Earlier this month, the CEO Action for Diversity & Inclusion was unveiled. It is described as, “the largest CEO-driven business commitment to advance diversity and inclusion in the workplace.” When I read about this, my first reaction was “bravo!” Then I thought, “This is 2017. Why are we still having this conversation and seeing little impact?”

Workforce diversity is something I have followed since the 1990s. This is where the “bravo” comes in. If you look at how most diversity initiatives came about, you will see they were, unfortunately, a result of lawsuits and not from companies being proactive or visionary. This also may be the reason many diversity programs have not been effective. Here is a great article from Harvard Business Review on why these programs fail. That is where my second point comes in: 20 years later, we continue to see little impact. Just look at the numbers in this same article:

“Among all U.S. companies with 100 or more employees, the proportion of black men in management increased just slightly—from 3% to 3.3%—from 1985 to 2014. White women saw bigger gains from 1985 to 2000—rising from 22% to 29% of managers—but their numbers haven’t budged since then.”

I have had the privilege of working with CEOs and managers that value diversity, in companies such as Fleishman-Hillard and Univision, and on the agency side, with clients such as AT&T and P&G. Today, I work at a startup that leads with diversity. Genius Plaza is part of Project Include, and I am proud to say our numbers reflect our commitment.

Currently 42% of our full time employees are non-Hispanic white and 58% are Hispanic, African American, Asian, or two or more races. In addition, our three most senior executives are women of color, and the leadership team includes individuals with Dominican, Puerto Rican, Mexican, Cuban, Iranian, Spanish, Italian, African American, and Irish backgrounds. We are very proud of these numbers, but we know they take work.  Here is a recent interview with our founder and CEO, Ana Roca Castro, in which she speaks about these challenges. That is why Genius Plaza was an early signer to Kapor Capitol Founder’s Commitment.

As a result of my experience, I find that the CEO Action for Diversity & Inclusion initiative is impressive for a few reasons:

1) It is not reactive.

2) It is CEO-led.

3) As Fortune points out, it makes both the business and moral case for diversity.

4) The sharing of best and worst practices will require transparency.

5) The fact that leaders in organizations such as The Executive Leadership Council are working with this initiative.

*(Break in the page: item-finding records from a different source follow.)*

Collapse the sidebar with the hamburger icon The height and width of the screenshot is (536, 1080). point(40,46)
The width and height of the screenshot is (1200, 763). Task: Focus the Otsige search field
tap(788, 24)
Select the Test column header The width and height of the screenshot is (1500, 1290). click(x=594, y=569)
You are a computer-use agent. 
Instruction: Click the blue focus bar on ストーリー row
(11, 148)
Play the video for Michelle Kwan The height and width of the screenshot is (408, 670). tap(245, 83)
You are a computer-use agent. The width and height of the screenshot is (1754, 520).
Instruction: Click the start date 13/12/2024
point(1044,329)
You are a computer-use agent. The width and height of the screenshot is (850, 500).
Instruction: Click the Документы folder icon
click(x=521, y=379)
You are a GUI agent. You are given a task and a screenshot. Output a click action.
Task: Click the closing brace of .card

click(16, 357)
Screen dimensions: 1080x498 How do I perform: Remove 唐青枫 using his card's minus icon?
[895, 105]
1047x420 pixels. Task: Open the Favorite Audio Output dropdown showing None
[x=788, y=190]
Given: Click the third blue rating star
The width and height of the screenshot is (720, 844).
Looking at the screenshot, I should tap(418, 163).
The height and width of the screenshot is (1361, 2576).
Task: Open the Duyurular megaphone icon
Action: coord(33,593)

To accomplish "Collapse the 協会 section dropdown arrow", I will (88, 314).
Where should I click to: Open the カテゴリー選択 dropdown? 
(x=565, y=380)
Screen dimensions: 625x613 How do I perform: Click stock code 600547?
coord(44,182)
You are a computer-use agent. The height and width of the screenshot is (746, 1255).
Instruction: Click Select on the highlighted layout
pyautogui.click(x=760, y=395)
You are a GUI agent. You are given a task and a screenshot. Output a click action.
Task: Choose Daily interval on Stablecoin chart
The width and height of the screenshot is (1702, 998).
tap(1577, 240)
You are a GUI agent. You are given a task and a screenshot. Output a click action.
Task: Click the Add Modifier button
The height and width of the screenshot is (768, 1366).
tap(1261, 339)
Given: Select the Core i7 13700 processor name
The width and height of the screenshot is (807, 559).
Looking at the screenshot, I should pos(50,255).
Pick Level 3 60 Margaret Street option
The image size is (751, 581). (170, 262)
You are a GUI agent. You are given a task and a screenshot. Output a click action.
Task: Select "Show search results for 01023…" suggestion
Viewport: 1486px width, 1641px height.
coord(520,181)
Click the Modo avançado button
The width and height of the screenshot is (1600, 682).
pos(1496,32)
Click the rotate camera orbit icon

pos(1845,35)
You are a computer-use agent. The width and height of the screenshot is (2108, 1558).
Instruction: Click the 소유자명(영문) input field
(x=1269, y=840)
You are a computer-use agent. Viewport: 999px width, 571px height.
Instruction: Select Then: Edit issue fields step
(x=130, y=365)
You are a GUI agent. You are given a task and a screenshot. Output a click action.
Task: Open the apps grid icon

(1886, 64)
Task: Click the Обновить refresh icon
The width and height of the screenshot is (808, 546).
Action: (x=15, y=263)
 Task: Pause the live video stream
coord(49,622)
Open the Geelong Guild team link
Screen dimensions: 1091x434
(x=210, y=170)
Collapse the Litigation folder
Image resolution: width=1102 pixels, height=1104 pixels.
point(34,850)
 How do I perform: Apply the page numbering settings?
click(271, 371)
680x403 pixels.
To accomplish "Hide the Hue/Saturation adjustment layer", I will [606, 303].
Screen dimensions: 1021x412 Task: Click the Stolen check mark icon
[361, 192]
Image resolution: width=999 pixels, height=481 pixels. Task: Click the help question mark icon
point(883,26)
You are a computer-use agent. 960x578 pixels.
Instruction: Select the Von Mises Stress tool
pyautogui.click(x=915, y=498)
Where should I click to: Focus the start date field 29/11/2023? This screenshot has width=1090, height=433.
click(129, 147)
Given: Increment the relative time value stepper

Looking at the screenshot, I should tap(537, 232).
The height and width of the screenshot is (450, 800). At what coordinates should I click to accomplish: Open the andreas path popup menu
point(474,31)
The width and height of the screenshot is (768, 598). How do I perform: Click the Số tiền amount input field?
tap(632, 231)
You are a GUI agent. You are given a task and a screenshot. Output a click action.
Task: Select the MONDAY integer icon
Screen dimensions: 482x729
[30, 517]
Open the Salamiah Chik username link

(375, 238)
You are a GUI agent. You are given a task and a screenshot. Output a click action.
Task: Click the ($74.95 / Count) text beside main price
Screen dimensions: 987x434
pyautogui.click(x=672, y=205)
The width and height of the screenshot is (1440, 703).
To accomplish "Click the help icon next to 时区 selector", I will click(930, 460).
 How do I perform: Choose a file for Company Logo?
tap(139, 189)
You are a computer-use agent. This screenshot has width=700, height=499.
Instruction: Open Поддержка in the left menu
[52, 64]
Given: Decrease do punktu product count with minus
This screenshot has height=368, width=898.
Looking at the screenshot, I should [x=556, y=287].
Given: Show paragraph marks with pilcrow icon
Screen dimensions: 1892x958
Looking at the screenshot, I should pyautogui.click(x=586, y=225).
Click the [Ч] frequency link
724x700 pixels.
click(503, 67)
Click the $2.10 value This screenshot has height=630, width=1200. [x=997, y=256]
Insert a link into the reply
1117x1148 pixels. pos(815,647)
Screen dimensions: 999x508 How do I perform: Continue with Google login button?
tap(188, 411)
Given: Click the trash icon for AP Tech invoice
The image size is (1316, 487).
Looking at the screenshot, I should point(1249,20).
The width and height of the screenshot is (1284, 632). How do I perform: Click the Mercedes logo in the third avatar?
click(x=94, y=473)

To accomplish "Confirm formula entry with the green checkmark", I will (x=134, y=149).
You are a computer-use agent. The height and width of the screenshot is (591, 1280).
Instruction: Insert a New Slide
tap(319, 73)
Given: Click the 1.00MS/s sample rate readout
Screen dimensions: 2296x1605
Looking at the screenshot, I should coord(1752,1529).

There is a lot of work to be done by these companies and CEOs, including benchmarking, goal-setting, and ensuring accountability. Yet I am hopeful that efforts like Project Include, Kapor Capitol Founder’s Commitment, and CEO Action for Diversity & Inclusion have a transformational impact, and that 20 years from now, we will be having a very different conversation on diversity and will see a significant improvement in diversity and inclusion numbers across all levels and industries.